#### [TASK]
Put every one of the rows below into a numbered list, and leave out any blank lines.

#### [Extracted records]
= = = =

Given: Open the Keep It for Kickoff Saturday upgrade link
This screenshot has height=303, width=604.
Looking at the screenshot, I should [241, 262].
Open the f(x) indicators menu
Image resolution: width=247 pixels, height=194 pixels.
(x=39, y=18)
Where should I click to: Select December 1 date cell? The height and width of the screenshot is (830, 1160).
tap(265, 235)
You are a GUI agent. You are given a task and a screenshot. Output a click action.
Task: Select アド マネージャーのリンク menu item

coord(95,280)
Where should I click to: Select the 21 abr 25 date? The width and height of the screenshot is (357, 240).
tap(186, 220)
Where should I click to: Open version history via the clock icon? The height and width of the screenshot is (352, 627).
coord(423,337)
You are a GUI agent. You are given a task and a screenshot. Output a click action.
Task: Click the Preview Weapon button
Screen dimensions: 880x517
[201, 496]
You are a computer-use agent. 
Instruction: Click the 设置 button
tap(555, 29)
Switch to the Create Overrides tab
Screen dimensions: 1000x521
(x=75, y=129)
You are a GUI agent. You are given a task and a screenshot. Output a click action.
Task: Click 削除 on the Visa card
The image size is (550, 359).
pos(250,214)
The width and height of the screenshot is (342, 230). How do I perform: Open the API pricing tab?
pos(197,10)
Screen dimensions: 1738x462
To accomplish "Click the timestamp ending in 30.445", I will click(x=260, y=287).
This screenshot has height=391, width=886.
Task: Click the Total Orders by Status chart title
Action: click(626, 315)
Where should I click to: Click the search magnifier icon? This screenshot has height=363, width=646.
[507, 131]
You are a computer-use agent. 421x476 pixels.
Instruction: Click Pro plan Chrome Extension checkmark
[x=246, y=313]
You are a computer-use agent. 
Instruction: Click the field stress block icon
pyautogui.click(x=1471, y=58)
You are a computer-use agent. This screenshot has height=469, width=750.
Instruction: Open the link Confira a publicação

= = = =

#### [REPLY TO THE EXERCISE]
1. Given: Open the Keep It for Kickoff Saturday upgrade link
2. This screenshot has height=303, width=604.
3. Looking at the screenshot, I should [241, 262].
4. Open the f(x) indicators menu
5. Image resolution: width=247 pixels, height=194 pixels.
6. (x=39, y=18)
7. Where should I click to: Select December 1 date cell? The height and width of the screenshot is (830, 1160).
8. tap(265, 235)
9. You are a GUI agent. You are given a task and a screenshot. Output a click action.
10. Task: Select アド マネージャーのリンク menu item
11. coord(95,280)
12. Where should I click to: Select the 21 abr 25 date? The width and height of the screenshot is (357, 240).
13. tap(186, 220)
14. Where should I click to: Open version history via the clock icon? The height and width of the screenshot is (352, 627).
15. coord(423,337)
16. You are a GUI agent. You are given a task and a screenshot. Output a click action.
17. Task: Click the Preview Weapon button
18. Screen dimensions: 880x517
19. [201, 496]
20. You are a computer-use agent. 
21. Instruction: Click the 设置 button
22. tap(555, 29)
23. Switch to the Create Overrides tab
24. Screen dimensions: 1000x521
25. (x=75, y=129)
26. You are a GUI agent. You are given a task and a screenshot. Output a click action.
27. Task: Click 削除 on the Visa card
28. The image size is (550, 359).
29. pos(250,214)
30. The width and height of the screenshot is (342, 230). How do I perform: Open the API pricing tab?
31. pos(197,10)
32. Screen dimensions: 1738x462
33. To accomplish "Click the timestamp ending in 30.445", I will click(x=260, y=287).
34. This screenshot has height=391, width=886.
35. Task: Click the Total Orders by Status chart title
36. Action: click(626, 315)
37. Where should I click to: Click the search magnifier icon? This screenshot has height=363, width=646.
38. [507, 131]
39. You are a computer-use agent. 421x476 pixels.
40. Instruction: Click Pro plan Chrome Extension checkmark
41. [x=246, y=313]
42. You are a computer-use agent. 
43. Instruction: Click the field stress block icon
44. pyautogui.click(x=1471, y=58)
45. You are a computer-use agent. This screenshot has height=469, width=750.
46. Instruction: Open the link Confira a publicação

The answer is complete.